U.S. equity futures are pointing higher on Wednesday following an across the board sell off on Tuesday with the Nasdaq and S&P 500 both declining over 1 percent and the Dow dropping .76 percent after the Bank of Japan made it clear that it had no plans to extend its aggressive monetary stimulus program any further.
Investors also remained uneasy that the Federal Reserve may taper or shift its purchases of $85 billion in U.S. treasury securities each month.
Volatility resurfaced in the market with the volatility index (VIX) up 10.56 percent on Tuesday and the 10 year Treasury spiking up to 2.2690 before closing lower at 2.1950.
With the next Fed meeting still one week away, investors are increasingly on edge and faced with having to digest a mixed bag of U.S. economic data to gauge whether the Federal Reserve will continue to season the U.S. economy with continued asset purchases of $85 billion each month through the remainder of 2013 or else begin to taper their purchases in September.
Dean Curnutt, President and CEO of Macro Risk Advisors said yesterday on Bloomberg’s Street Smart with Regan and Johnson that the markets are incredibly anticipatory and Fed Chairman Bernanke floated the idea of tapering as a “trial balloon” to see what the reaction would be in the markets.
“What we’ve seen in the last couple weeks alone is that markets are incredibly anticipatory so Bernanke uttering just even the faintest hint of tapering has everybody struggling to readjust what that means longer term.” Curnutt said.
The Bernanke hint that Curnett spoke about are recent comments from Chairman Bernanke during a Q & A Congressional testimony on May 22nd when he responded to questions about adjusting the Fed’s treasury purchases of $85 billion each month which has helped to propel the U.S. equity markets to record levels.
Here are the direct quotes from Bernanke’s testimony on Capitol Hill from May 22nd concerning the Federal Reserve’s monetary stimulus program, known as quantitative easing (QE3).

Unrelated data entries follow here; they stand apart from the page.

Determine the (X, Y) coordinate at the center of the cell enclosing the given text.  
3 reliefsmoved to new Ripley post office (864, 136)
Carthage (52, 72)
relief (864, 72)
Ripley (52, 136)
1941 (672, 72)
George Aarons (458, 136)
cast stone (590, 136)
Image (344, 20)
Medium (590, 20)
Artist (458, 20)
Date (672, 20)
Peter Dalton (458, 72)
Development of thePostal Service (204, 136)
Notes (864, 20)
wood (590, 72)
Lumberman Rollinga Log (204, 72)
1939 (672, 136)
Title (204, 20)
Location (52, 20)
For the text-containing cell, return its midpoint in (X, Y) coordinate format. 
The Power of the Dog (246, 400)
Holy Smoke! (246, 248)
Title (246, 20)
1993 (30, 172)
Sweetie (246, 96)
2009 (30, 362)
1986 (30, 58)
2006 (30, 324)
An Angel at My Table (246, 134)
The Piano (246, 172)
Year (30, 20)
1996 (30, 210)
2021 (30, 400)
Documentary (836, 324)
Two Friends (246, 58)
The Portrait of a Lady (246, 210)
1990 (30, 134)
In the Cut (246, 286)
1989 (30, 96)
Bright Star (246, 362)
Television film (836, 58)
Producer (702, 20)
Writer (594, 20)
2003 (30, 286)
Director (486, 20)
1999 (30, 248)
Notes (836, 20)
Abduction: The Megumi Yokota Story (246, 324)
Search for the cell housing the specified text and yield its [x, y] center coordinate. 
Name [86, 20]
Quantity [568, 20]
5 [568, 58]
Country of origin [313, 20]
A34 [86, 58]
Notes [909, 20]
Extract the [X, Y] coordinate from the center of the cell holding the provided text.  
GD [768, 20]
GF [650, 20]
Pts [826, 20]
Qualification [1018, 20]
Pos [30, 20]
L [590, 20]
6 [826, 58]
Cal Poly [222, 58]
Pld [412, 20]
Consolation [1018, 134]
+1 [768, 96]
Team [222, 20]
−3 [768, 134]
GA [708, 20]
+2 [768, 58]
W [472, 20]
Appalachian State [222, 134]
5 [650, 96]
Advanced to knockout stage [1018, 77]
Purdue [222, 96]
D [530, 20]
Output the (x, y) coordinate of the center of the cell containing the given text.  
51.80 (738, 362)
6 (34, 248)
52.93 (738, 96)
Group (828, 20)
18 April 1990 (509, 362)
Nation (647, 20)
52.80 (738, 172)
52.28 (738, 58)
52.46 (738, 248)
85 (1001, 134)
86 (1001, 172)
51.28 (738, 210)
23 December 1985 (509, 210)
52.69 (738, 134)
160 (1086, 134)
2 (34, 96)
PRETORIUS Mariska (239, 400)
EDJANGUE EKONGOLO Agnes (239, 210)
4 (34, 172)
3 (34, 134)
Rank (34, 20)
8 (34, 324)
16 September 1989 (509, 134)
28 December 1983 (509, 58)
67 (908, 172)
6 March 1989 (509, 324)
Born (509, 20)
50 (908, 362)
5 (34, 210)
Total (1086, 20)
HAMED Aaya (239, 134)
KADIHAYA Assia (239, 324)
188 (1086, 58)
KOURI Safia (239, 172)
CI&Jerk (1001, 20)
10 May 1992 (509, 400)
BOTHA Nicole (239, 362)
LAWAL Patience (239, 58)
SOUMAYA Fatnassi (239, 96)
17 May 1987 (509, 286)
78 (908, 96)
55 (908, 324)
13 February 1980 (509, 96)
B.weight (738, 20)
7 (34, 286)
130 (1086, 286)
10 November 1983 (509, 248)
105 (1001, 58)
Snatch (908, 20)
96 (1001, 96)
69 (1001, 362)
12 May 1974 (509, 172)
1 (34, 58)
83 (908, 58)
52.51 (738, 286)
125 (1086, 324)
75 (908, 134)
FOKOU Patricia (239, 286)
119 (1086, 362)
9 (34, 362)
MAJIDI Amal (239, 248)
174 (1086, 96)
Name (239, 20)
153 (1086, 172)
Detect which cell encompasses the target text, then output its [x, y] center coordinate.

Bernanke on the flow of asset purchases:
“The program relates the flow of asset purchases to the economic outlook. As the economic outlook and particularly the outlook for the labor market improves in a real and sustainable way, the committee will gradually reduce the flow of purchases.
“I want to be very clear that a step to reduce the flow of purchases would not be an automatic, mechanistic process of ending the program. Rather, any change in the flow of purchases would depend on the incoming data and our assessment of how the labor market and inflation are evolving.”
Bernanke on the adjustment of asset purchases:
“If we see continued improvement and we have confidence that that’s going to be sustained then we could in the next few meetings take a step down in our pace of purchases. If we do that it would not mean that we are automatically aiming towards a complete wind down. Rather we would be looking beyond that to see how the economy evolves and we could either raise or lower our pace of purchases going forward.”